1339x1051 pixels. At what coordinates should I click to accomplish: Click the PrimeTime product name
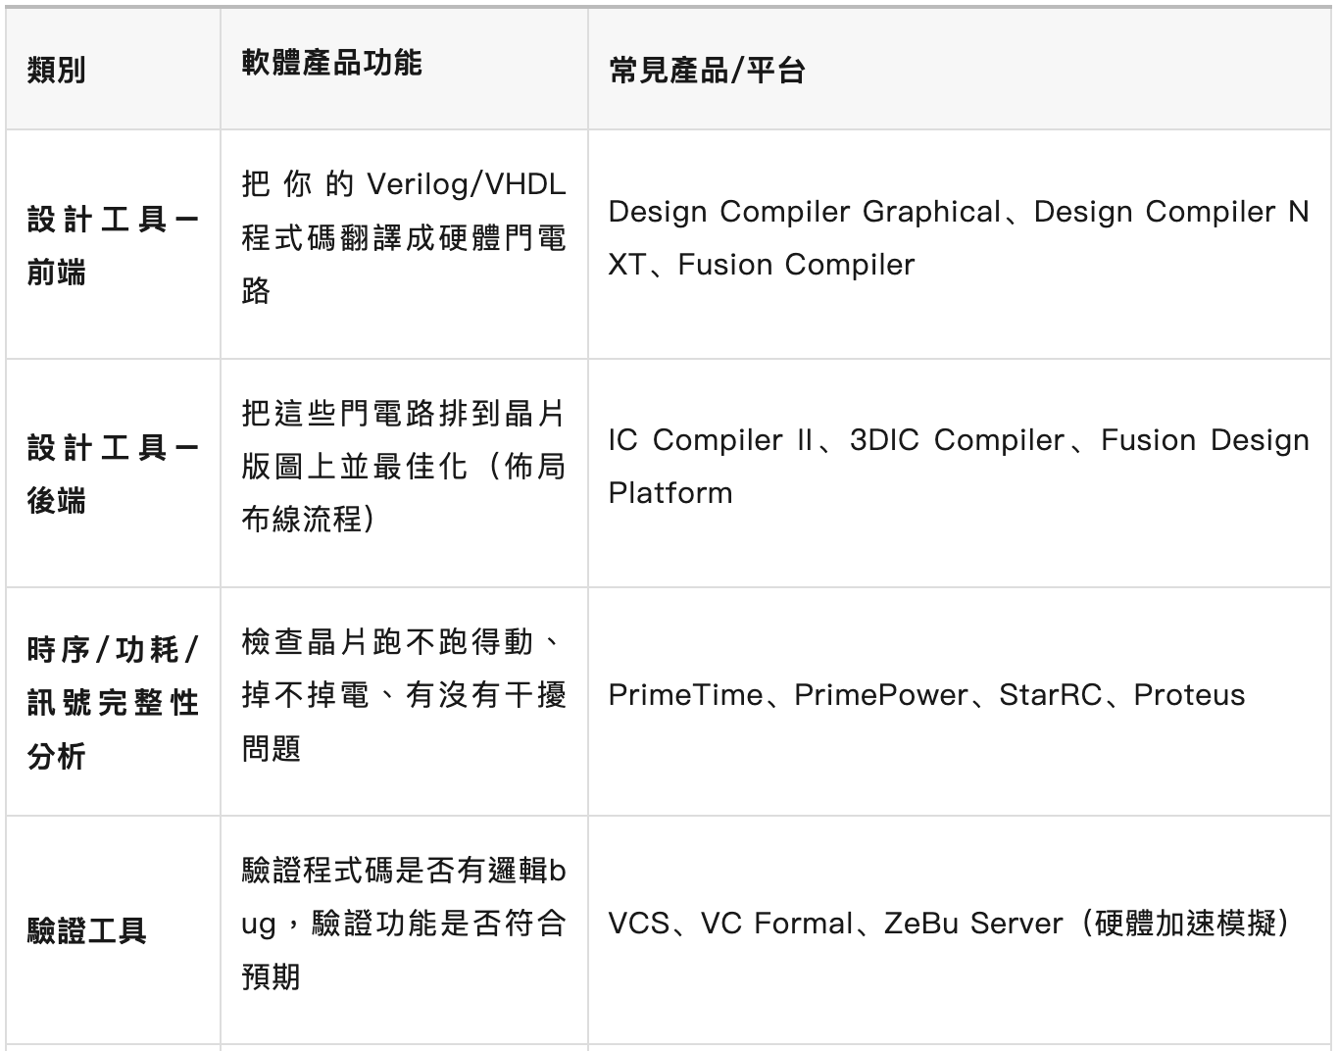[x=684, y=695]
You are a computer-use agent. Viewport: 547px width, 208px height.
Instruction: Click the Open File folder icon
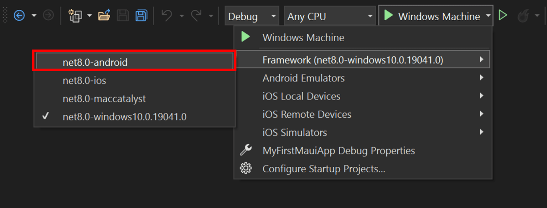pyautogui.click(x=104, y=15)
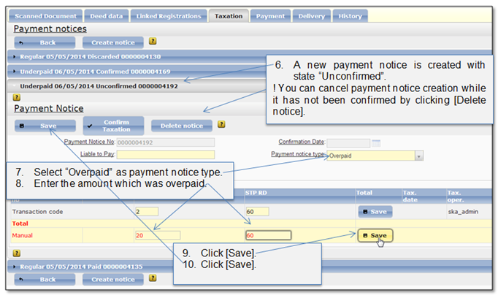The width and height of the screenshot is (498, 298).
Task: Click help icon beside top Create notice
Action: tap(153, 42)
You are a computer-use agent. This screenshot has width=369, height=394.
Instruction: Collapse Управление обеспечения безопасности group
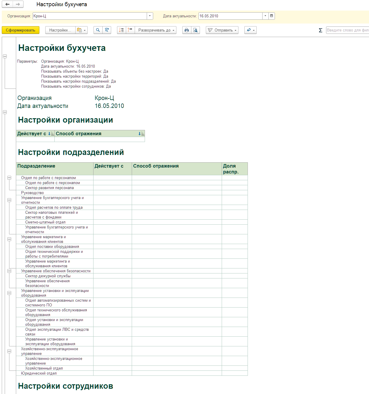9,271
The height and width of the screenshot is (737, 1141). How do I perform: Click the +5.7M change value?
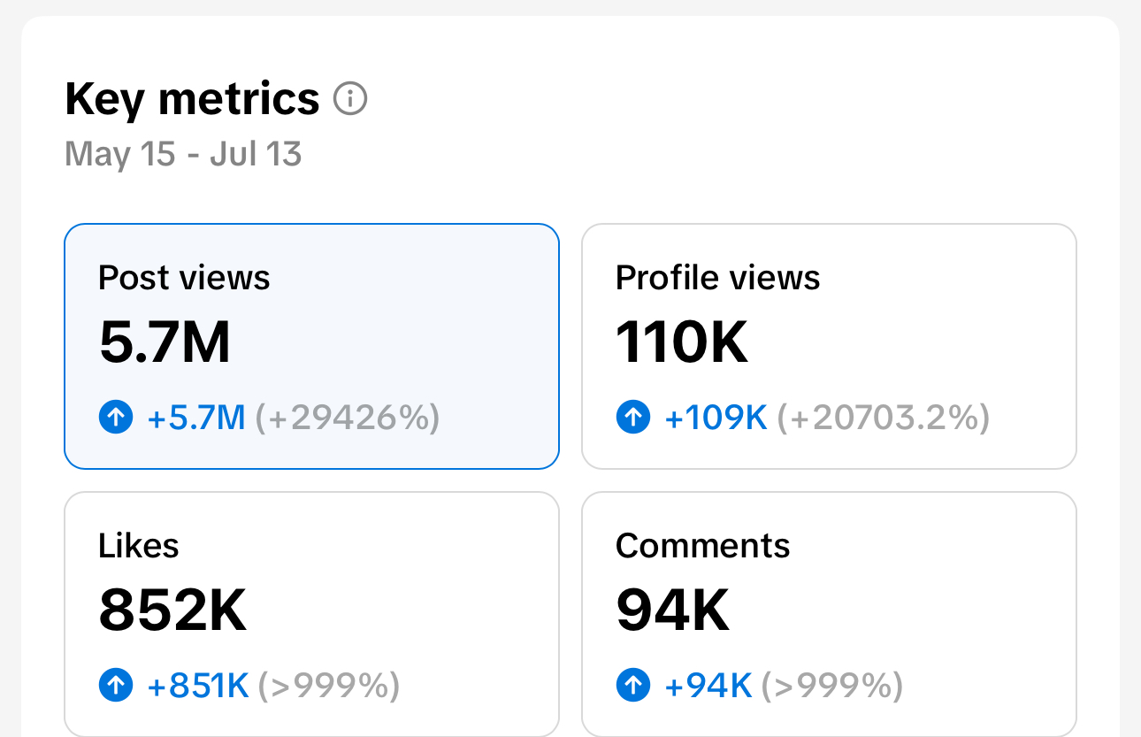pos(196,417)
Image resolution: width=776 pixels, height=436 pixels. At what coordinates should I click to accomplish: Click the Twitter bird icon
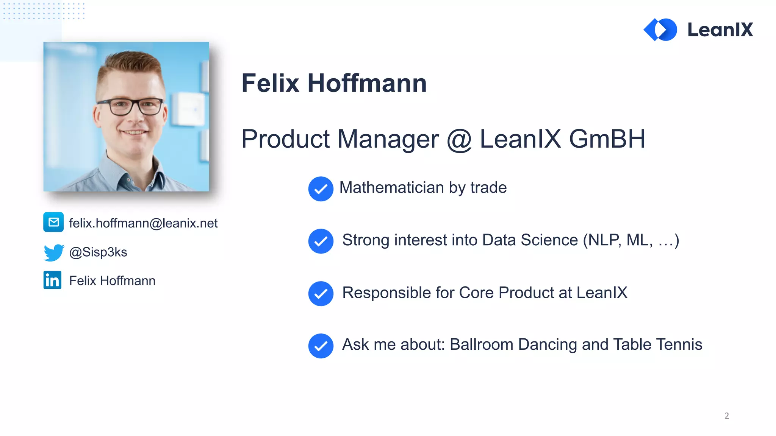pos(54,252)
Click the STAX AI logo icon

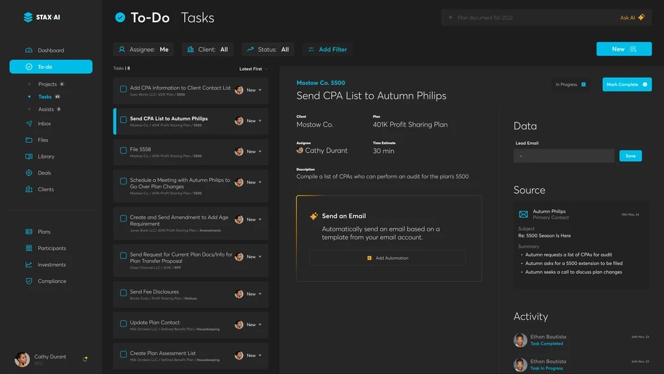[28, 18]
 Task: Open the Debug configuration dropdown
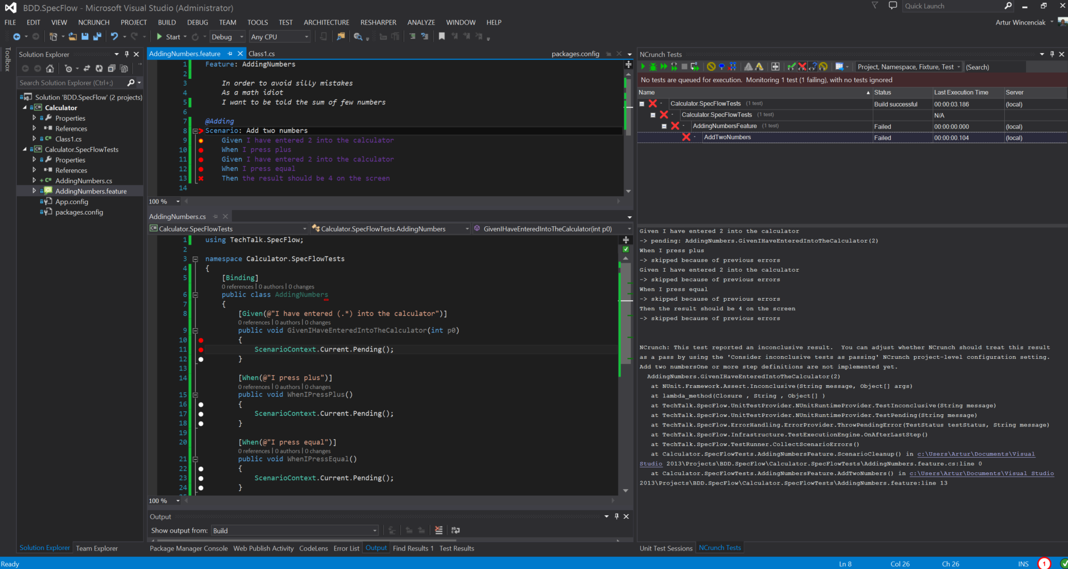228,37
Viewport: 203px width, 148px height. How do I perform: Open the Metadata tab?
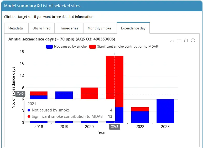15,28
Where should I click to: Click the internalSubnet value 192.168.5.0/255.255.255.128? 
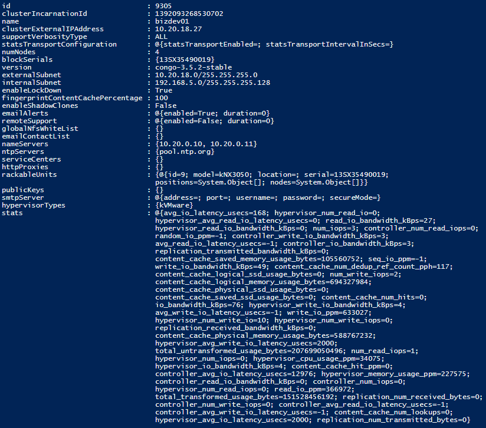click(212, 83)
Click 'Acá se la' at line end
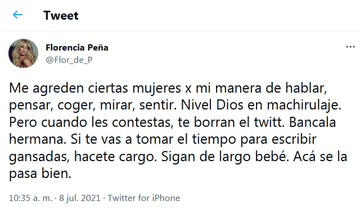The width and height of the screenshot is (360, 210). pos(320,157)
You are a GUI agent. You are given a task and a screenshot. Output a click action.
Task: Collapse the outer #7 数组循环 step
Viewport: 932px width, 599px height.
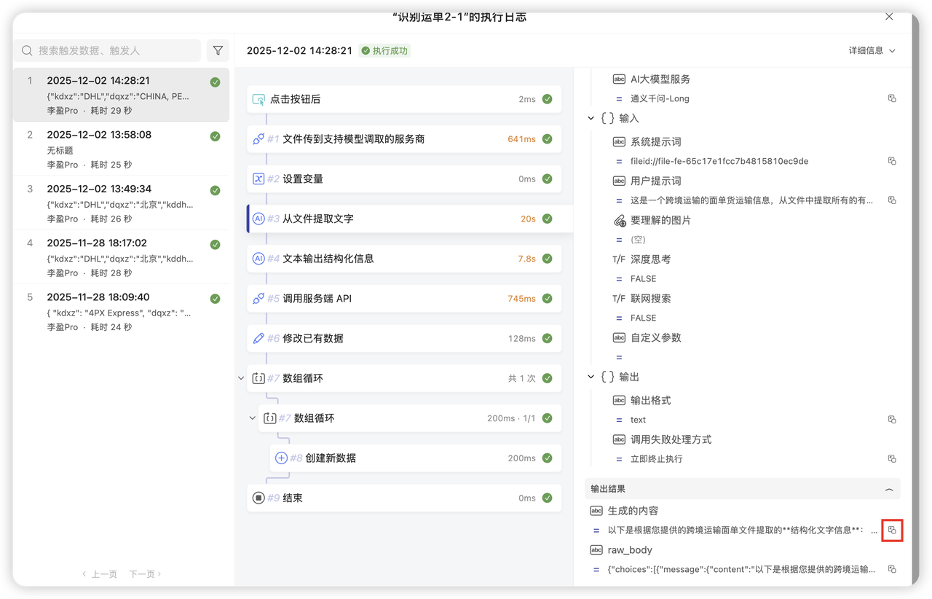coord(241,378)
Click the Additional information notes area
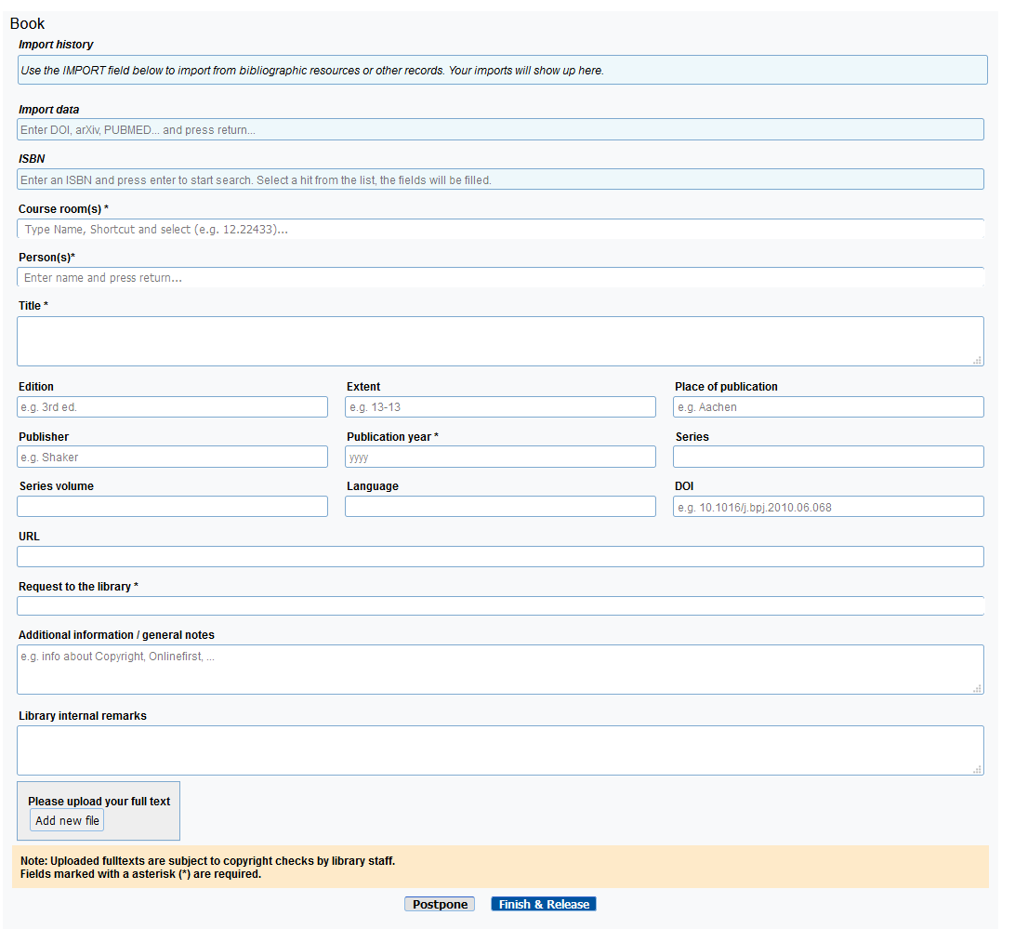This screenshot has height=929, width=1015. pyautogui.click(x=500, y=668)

Task item - The lines above that hold the word "computer" are the ones to copy.

Answer space -
You are a computer-use agent. Viewport: 547px width, 208px height.
You are a computer-use agent. This screenshot has width=369, height=394.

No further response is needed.